In July we enjoyed evening walks with baby Daniella around the small Swiss village where we were staying. She loves being in transit. Our walks often went alongside – or crossed over – the small regional railway track which ran past our home. I realised the illuminated empty carriages travelling through the evening landscape were a key part of the experience I was feeling, a sort of nostalgia. De Botton talks about how when you’re on a train, you’re out of your normal environment and you can feel much freer to think and dream. Often you see people’s lives from the window allowing the imagination to think of a different life for yourself.
When I was thinking through these things, I remembered my longest summer in Switzerland in 1999 when I stayed with my friend Thomas for several weeks. It was almost the only time I’ve been in Switzerland away from the family setting. At the time, there was a scheme on the Swiss railways called ‘Gleis 7’ (platform 7). If I recall correctly, you had to be a student under 26 (though I think the following year they changed the rules and you had to be a Swiss student). Paying a sum (I think around $100) gave you a card which allowed you to travel free on almost the entire national transport network after 7pm. In that sort of situation, it’s like you own the train network – hopping on and off at will, and without the stress of tickets, or indeed the stress of getting them stamped track-side. You sink into the train seat as if you were in your own lounge.

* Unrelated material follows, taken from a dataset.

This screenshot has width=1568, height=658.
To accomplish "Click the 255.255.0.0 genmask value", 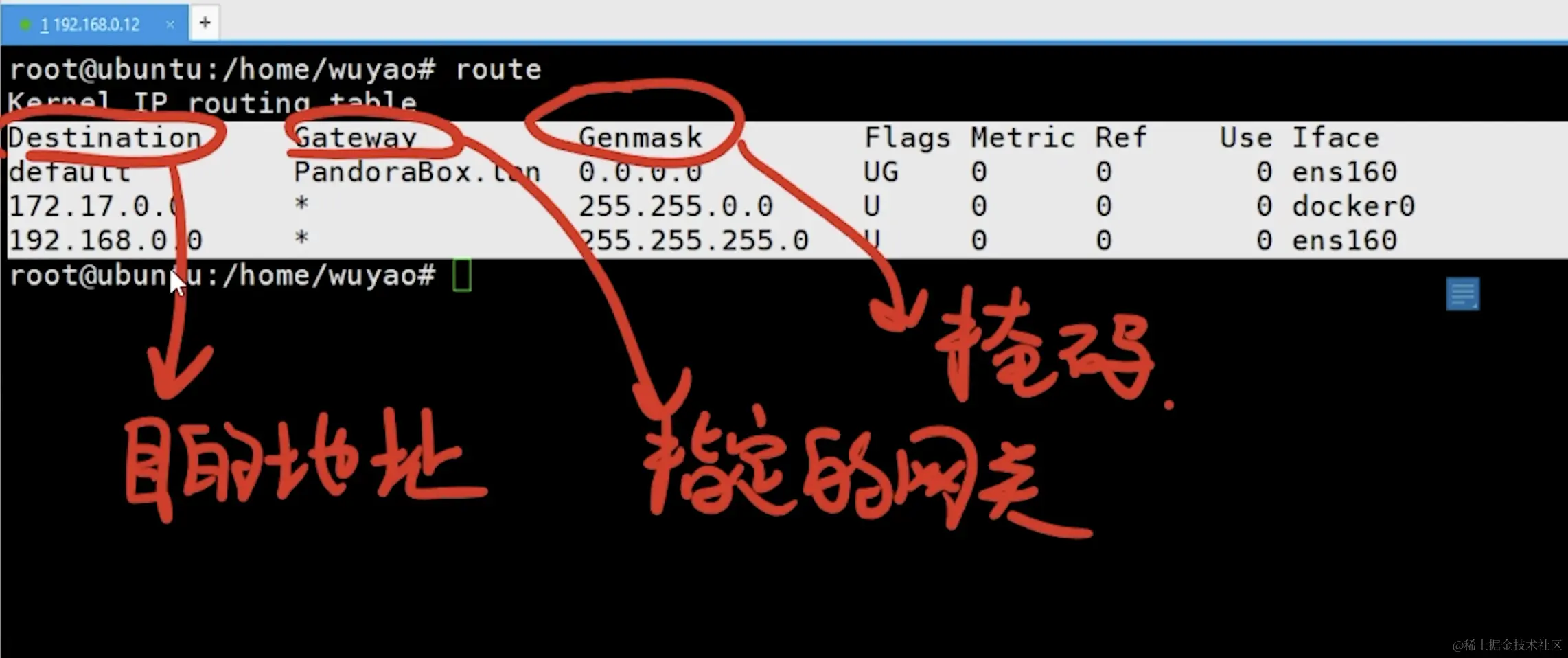I will (676, 206).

I never got to go inter-railing (instead it was Greyhounding across the US), but it’s no longer just for students, so maybe it could still happen one day. I’m sure the experience will be slightly different from slumming it in stations and sleeping on overnight trains. But it holds the possibility of an adventure in a Europe that I’ve so little explored. And hopefully with some of the poetry of late-night train travel as well, through the well-organised landscape of Switzerland.